Quando la tecnologia restituisce la possibilità di giocare con Nintendo

Per persone con disabilità motorie gravi, la possibilità di giocare non è solo intrattenimento, ma diventa anche un vero e proprio spazio di interazione sociale, educativa ed emotiva, dove il dialogo, la collaborazione e l’empatia giocano un ruolo centrale.

Per molti, accendere una console della Nintendo switch e immergersi in un videogioco è un gesto quotidiano, quasi scontato.
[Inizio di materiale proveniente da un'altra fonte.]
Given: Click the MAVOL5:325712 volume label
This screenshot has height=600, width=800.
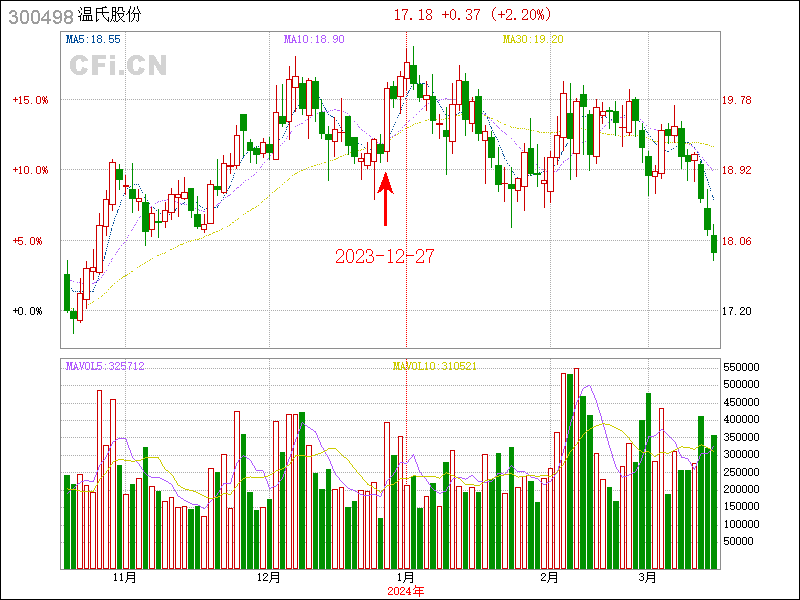Looking at the screenshot, I should pyautogui.click(x=105, y=367).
Ma per chi convive con disabilità motorie gravi, anche un semplice controller può trasformarsi in una barriera insormontabile.

Questa è la realtà che molte persone con disabilità motorie gravi si trovano ad affrontare. In questo articolo parleremo di queste persone la cui malattia neurodegenerativa limita, nel tempo,  le capacità funzionali fino a tal punto da non poter più giocare poiché non si riesce più a tenere tra le mani il controller di una qualsivoglia console di videogiochi.

Alla frustrazione, che in questi casi prende il sopravvento a tal punto che uno abbandona di giocare isolandosi, non gli è stata dato alcun spazio grazie alla  tenacia, alla costanza e alla perseveranza di TecnologicaMente inSuperAbili nonché al contributo di Informatici senza Frontiere nel ricercare una soluzione in grado di consentire di continuare a giocare.

L’individuazione della soluzione non poteva prescindere dai seguenti vincoli:

  • l’architettura proprietaria della Nintendo
  • capacità funzionali residue che limitano l’impiego degli arti superiori

Dal confronto tra le competenze, le conoscenze, le esperienze, i dispositivi assistivi e le personalizzazioni adottate dai componenti del gruppo di lavoro e dopo una lunga e attenta ricerca si era convenuto che non esisteva un unico dispositivo tecnologico per giocare con i videogiochi della Nintendo switch ma ci si doveva orientare verso una soluzione che integri più dispositivi tecnologici.

La configurazione della soluzione tecnologica identificata (cfr. figura 1) è costituita da:

  • Nintendo Switch
  • Software playAbility (cfr. Make Every Games Yours – PlayAbility Adaptive Software) il quale consente tramite il riconoscimento facciale o vocale di poter dare i comandi a un qualsiasi controller di videogiochi
  • Raspberry Pi Pico W che supporta la connessione USB con lo Switch
  • Firmware del ricevitore adattivo playAbility da installare sulla scheda Raspberry (cfr. passi di installazione
  • Cavo USB
  • Tastiera virtuale del personal computer
  • Joystick della carrozzina elettronica
  • Televisore

La soluzione identificata è un ritorno alla normalità per chiunque abbia le nostre stesse disabilità. 

Figura 1 – Configurazione per giocare con Nintendo

Questa esperienza dimostra come sia possibile abbattere barriere che sembrano insormontabili e restituire dignità e libertà grazie alla tecnologia nonché all’inventiva, alla volontà e alla determinazione delle persone.

Non è solo un traguardo di TecnologicaMente inSuperAbili, ma un esempio per tanti altri che vivono nelle nostre stesse condizioni.